眠られぬ夜のために〈第1部〉 (岩波文庫)

眠られぬ夜のために〈第1部〉 (岩波文庫)

 永遠の真理の新しい、実りゆたかな種子がわれわれの心に落ちて、そこに根をおろすことができるには、その前に不安という鋭い、深く切り込む犁の刃が、われわれの心のあとからあとから生じる硬い殻を、いくども切り開かねばならない。このような過程を経ていないと、実際に人生の根底にある本当に真実なものに対していつまでも無感覚でいるであろう。

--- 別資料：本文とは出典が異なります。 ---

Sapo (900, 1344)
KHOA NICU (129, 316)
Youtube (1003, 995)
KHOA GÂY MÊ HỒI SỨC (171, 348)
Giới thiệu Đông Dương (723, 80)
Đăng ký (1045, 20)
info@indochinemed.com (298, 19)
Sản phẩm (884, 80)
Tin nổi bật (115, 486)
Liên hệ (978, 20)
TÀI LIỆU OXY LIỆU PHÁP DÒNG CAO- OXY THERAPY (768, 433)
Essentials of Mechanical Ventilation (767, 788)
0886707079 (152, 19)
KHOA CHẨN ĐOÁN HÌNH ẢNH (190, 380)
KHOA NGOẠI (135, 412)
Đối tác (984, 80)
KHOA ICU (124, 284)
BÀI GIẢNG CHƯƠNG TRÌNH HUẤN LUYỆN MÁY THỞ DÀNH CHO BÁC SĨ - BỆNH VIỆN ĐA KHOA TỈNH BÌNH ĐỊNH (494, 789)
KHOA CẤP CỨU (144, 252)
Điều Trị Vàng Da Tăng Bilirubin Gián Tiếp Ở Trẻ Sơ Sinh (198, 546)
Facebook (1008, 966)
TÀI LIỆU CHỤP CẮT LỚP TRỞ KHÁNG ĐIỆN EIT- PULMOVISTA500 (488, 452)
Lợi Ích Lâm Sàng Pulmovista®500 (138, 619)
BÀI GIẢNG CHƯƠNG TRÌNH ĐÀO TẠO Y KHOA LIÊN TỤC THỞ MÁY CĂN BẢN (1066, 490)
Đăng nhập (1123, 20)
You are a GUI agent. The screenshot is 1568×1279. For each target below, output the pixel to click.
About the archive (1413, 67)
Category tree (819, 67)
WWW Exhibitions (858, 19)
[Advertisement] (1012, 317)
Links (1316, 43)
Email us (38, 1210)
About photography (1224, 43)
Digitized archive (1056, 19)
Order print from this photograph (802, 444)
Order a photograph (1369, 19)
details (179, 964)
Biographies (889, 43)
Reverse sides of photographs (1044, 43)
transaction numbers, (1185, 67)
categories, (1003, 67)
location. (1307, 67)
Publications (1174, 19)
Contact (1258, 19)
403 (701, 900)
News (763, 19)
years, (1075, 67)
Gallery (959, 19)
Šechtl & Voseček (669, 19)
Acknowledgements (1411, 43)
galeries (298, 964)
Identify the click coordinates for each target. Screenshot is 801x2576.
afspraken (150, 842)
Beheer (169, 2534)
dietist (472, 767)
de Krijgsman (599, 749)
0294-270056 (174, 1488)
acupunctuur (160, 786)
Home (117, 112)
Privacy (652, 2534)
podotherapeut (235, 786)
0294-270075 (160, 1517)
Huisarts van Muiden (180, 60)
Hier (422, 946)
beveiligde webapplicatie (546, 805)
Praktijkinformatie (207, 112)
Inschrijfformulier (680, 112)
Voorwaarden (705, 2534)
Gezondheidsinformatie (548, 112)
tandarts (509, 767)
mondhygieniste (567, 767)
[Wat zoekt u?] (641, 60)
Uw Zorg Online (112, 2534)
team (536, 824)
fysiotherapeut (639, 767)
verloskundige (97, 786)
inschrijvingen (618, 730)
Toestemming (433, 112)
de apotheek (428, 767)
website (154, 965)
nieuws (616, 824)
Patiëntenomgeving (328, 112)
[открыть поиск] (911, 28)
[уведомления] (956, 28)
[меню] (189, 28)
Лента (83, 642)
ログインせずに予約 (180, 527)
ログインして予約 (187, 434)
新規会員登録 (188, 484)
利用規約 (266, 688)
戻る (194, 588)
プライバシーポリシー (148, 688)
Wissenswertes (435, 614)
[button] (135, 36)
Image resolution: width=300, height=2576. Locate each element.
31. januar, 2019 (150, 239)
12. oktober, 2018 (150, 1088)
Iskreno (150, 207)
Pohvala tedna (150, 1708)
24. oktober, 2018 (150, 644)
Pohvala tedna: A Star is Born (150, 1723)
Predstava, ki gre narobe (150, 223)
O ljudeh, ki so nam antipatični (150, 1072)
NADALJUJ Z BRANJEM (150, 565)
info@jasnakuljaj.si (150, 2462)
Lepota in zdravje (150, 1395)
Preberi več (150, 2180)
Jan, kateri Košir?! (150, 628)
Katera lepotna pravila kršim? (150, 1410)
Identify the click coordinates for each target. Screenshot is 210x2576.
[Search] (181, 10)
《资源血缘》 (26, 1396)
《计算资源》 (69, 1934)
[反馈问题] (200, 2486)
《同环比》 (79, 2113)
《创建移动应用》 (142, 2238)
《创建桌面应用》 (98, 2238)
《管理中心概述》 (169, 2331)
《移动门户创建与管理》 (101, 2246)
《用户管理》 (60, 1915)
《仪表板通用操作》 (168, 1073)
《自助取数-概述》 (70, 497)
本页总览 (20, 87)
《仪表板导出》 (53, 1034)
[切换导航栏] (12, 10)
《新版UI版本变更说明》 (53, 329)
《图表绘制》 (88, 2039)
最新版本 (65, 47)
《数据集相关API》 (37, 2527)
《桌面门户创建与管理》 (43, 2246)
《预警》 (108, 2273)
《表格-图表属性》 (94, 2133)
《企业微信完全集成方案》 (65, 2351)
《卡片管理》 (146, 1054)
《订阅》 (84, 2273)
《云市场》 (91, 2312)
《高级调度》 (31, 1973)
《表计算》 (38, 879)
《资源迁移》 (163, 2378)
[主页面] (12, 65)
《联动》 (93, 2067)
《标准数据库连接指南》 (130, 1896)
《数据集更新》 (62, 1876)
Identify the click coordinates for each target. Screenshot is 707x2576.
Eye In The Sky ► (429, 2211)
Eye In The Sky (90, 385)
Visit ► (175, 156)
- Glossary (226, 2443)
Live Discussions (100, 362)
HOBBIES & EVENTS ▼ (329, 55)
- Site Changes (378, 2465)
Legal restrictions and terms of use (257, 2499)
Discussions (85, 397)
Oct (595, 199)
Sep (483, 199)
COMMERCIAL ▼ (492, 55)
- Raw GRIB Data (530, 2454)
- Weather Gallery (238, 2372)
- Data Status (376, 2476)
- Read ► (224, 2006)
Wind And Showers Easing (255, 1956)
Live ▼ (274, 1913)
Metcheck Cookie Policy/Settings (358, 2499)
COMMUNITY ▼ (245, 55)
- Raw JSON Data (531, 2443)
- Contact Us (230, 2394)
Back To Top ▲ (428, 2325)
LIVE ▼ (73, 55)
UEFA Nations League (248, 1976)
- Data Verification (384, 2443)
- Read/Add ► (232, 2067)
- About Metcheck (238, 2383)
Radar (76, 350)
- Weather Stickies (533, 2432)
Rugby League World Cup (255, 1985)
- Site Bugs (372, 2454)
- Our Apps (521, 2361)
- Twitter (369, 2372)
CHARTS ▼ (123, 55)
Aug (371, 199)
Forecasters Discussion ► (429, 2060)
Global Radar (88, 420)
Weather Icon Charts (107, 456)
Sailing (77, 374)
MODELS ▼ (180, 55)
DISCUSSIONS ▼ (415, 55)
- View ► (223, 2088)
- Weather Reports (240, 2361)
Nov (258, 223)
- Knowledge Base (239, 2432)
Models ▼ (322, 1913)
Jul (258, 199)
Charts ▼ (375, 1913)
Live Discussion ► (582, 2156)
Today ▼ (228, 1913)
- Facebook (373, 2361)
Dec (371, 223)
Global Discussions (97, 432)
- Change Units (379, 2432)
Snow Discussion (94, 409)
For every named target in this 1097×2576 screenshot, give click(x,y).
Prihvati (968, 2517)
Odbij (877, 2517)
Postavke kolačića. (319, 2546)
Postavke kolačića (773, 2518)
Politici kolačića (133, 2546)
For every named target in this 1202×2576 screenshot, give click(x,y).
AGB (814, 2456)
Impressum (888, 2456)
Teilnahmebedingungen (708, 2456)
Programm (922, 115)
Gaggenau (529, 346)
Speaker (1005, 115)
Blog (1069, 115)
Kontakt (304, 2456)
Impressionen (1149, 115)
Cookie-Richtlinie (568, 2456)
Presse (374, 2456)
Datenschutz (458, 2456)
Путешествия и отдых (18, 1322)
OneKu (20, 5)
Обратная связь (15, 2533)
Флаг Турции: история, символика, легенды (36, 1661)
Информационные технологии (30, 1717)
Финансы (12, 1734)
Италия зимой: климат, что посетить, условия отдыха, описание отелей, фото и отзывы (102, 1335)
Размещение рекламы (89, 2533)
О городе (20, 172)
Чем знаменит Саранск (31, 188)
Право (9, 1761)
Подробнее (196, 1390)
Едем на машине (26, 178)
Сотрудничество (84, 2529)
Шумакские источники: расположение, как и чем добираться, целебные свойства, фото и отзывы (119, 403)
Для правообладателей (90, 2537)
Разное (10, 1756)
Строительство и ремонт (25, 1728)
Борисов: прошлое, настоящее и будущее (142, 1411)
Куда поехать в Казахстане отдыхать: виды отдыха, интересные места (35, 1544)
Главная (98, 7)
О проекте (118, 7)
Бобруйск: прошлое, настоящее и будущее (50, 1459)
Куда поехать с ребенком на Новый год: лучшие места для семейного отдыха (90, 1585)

 われわれは多くの人生経験をつむことによって、全く苦難のない生活をもはや願わないという心境に達する。これが「永遠の平安の状態」である。この地上では、苦難こそがわれわれの悪い性質からわれわれを守ってくれる、われわれの変りない番人であり、そのうえ、苦難がなければさらに堪えがたいであろう生活の単調さをも破ってこれを活気づけてくれるものである。


   荒野(あらの)よりの脱出

     (申命記二の七)

  憎しみ合うのはもうたくさんだ、

  さあ、これからは愛したいものだ。

  私の心よ、残っている

  最後の重荷をなげすてるがよい。


  わたしたちは、もみ殻にすぎない

  色とりどりの地上の宝にあきはてた。

  主よ、これからは、あなたのみ心と

  真実(まこと)とが私たちをよろこばせますように。


  私たちはさまざまな形姿(すがた)のなかに

  幸福と心のふるさととを求めてきた。

  やっと見つけたこの貴い真珠を

  今はいつまでも持ちつづけたい。


  憎しみ合うのはもうたくさんだ、

  さあ、これからは愛したいものだ。

  久しい以前に決意したことを、

  いまこそ実行にうつすがよい。